Her face was turned up to his, her eyes wide and filled with compassion in the moonlight. His heart thudded and he thought how glad he was that his foolish words had not lived on through the years to hurt her. It was far, far better that he should suffer the consequences than she.

He longed to reach out and take her in his arms, tell her that he was sorry he had ever frightened her; to kiss her mouth until it parted beneath his, loosen her hair from its restraint and thrust his hands deep into the dark weight of it. He wanted to take her down onto the sand, strip away her clothing and tell her with his body and with his soul that she was the first bright and beautiful light to have penetrated the bleakness of his existence.

His mouth hardened into a tight line. Was he insane? No woman deserved such thoughts, especially not one who bore the blood of the woman who had betrayed him, no matter how many generations removed she might be.

He stepped back, his eyes like empty pools in his stony face.

"You are not welcome here, Kathryn."

"Don't be silly. This is my house."

"If you are wise, you will go back where you belong."

Kathryn's head lifted. "Don't threaten me, Matthew."

"I offer good advice. I urge you to take it."

What was the use in wasting sympathy on him? He was as arrogant, as impossible, as ever. Kathryn's eyes, so filled with compassion moments before, turned cool.

"I'll leave Charon's Crossing when I'm good and ready, and not a moment sooner."

Matthew glared at her and Kathryn glared back. She knew how he reacted when his authority was challenged.

A cloud, as dark and stormy as the look on his face, swept across the moon, plunging the sea and the land into darkness.

Kathryn held her ground.

Was he going to turn into a spinning whirlpool of silver light and try to scare her silly again? Well, it wasn't going to work. She'd seen his gaudy Las Vegas act one time too many to be impressed.

But when the moon broke free of its clouded cage, Kathryn found herself alone on the beach.

Matthew was gone.

Chapter 13

Matthew paced the length of the attic.

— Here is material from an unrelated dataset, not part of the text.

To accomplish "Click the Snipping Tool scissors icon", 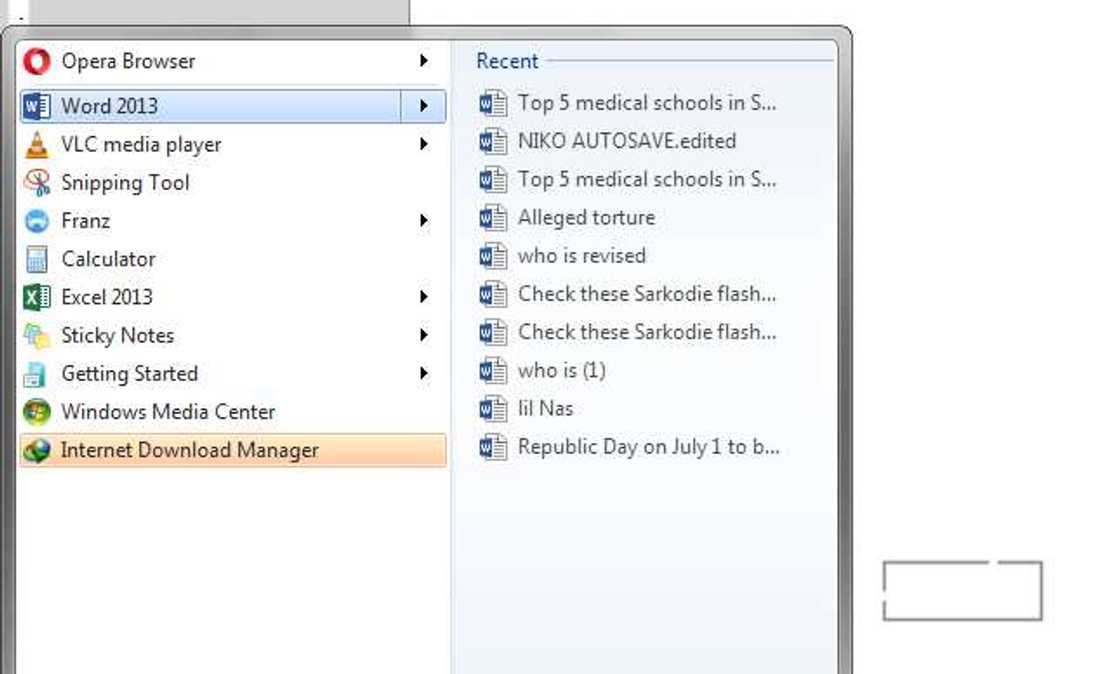I will (37, 183).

Then he turned and paced the width.

He knew the damned room's dimensions by heart. It was still twenty feet wide by forty feet long... and he was still angry as hell.

Why didn't Kathryn leave Charon's Crossing?

He had told her to go and she should have done it by now.

She didn't belong here. The mansion was his by default... his, and the Dark Presence that was Waring were the only creatures suited to this purgatory.

Surely, she knew that.

"Damn," he said, slamming his fist against the wall without breaking stride.

Sweet Jesus, he hated this house, hated it almost as much as he hated himself.

What in hell was wrong with him? He hadn't been a man given to self-pity nor to regret and he'd be damned if he wanted to change that, now that he was a ghost, but self-pity and regret were what he seemed to be wallowing in lately.

And in weak-kneed, nonsensical shilly-shallying. Look at what he'd done last night, for God's sake.

First, he'd spilled his guts to Kathryn like some lily-livered jackass. Then he'd barked out a villainous warning to her about leaving Charon's Crossing and done one of the disappearing acts that surely would have raised the hair on the nape of his neck if he'd been the mortal and not the ghost.